Meals We’re Making This Week: Week 1

Kevin’s paternity leave just ended, and as he goes back to work, we’re trying out and practicing new routines for both mornings and nights. The goal is to be in a good rhythm by the time I go back to work, so everyone can get to daycare/work on time, and we’re not starting to cook dinner at 8pm.

It’s been a while since I’ve planned out dinners and I honestly felt overwhelmed when I first sat down. So I started with 3 familiar recipes and 2 new ones. After completing this first week of meals, I realized how enjoyable cooking can be, especially when you chunk it out and/or have your mise en place ready to go. It makes it more relaxing and not always feel like a quick fire challenge.

This week, we’re cooking from:

Weekly Menu

  • Veggie Peanut Noods (p.52 What To Cook When You Don’t Feel Like Cooking)—one of my favorite 15-minute recipes from this cookbook. I made the sauce ahead so it was literally just a one-pot meal when I was ready to start cooking.

  • One-Pan Al Pastor Enchiladas (p.135 What To Cook When You Don’t Feel Like Cooking)—made the filling ahead and doubled it so I could freeze a batch for a future meal. When it came time to assemble, I left the filling cold and it seemed to help the roll-ups hold their shape better. Also toddler approved (but it might just be because ours loves green salsa). Topped with avocado, sour cream, cilantro, and quick-pickled onions.

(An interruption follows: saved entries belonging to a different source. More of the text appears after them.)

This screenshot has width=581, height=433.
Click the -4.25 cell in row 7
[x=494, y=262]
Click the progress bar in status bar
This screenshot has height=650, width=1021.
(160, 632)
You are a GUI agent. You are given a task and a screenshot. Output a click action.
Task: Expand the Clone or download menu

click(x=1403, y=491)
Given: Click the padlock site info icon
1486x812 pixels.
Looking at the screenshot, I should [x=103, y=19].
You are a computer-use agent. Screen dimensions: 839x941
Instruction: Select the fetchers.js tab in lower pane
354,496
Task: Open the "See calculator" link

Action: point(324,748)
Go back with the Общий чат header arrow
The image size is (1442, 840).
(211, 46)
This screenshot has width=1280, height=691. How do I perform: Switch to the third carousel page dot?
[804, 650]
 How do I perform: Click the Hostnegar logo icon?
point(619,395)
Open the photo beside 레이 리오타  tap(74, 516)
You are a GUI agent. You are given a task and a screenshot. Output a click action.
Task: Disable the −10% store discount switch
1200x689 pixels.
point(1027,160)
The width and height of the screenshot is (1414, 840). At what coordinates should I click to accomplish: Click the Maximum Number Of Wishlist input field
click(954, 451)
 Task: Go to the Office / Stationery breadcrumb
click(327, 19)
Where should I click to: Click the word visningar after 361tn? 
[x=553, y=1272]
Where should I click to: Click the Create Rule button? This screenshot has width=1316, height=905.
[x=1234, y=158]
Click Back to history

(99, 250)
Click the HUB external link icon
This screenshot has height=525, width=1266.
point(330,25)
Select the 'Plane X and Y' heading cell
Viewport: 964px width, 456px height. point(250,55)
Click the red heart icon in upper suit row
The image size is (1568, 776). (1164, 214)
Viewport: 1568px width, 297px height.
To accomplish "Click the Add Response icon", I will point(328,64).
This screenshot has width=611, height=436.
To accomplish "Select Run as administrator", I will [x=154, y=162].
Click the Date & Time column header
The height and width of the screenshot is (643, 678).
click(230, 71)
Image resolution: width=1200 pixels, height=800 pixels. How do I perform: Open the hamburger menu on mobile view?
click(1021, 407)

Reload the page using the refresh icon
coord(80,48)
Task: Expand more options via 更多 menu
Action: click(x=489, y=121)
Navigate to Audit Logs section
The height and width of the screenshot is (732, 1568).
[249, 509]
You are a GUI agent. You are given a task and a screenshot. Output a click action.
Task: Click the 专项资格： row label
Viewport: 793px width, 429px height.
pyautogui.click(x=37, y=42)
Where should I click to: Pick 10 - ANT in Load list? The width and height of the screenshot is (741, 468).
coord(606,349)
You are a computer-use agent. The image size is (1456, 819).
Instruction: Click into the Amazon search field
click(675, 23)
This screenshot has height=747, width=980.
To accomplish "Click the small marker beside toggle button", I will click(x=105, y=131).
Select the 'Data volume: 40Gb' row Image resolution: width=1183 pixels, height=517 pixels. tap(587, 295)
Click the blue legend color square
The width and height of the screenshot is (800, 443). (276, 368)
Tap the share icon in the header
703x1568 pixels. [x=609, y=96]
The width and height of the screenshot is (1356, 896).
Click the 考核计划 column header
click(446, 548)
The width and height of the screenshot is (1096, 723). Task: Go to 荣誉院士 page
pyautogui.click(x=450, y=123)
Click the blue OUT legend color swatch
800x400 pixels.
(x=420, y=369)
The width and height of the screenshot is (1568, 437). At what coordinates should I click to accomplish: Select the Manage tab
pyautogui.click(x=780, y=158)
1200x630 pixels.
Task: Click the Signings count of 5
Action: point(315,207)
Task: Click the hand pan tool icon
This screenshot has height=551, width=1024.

  • Sheet Pan Sesame-Ginger Steak & Peppers (p.183 What To Cook When You Don’t Feel Like Cooking)—made the sauce a few days in advance, so once I bought the flank steak, it was ready to be marinated. The only prep-work required night-of was slicing the bell peppers.

  • Orzo Al Limone (p. 144 Cook This Book)—subbed Banza Orzo for a gluten-free option and topped with rotisserie chicken for more protein. Prepped the chopped onion, and lemon peel, zest, and juice, which made the cook quick and efficient.

  • Jammy Pepps With Feta & Basil (p. 211 Cook This Book)—made the peppers a few days ahead and then added in the feta and basil when I was ready to serve. A little bit of prep required, but the dish spends most of its time (1.5 hours) in the oven. Served with white rice and chicken to make it a more substantial meal.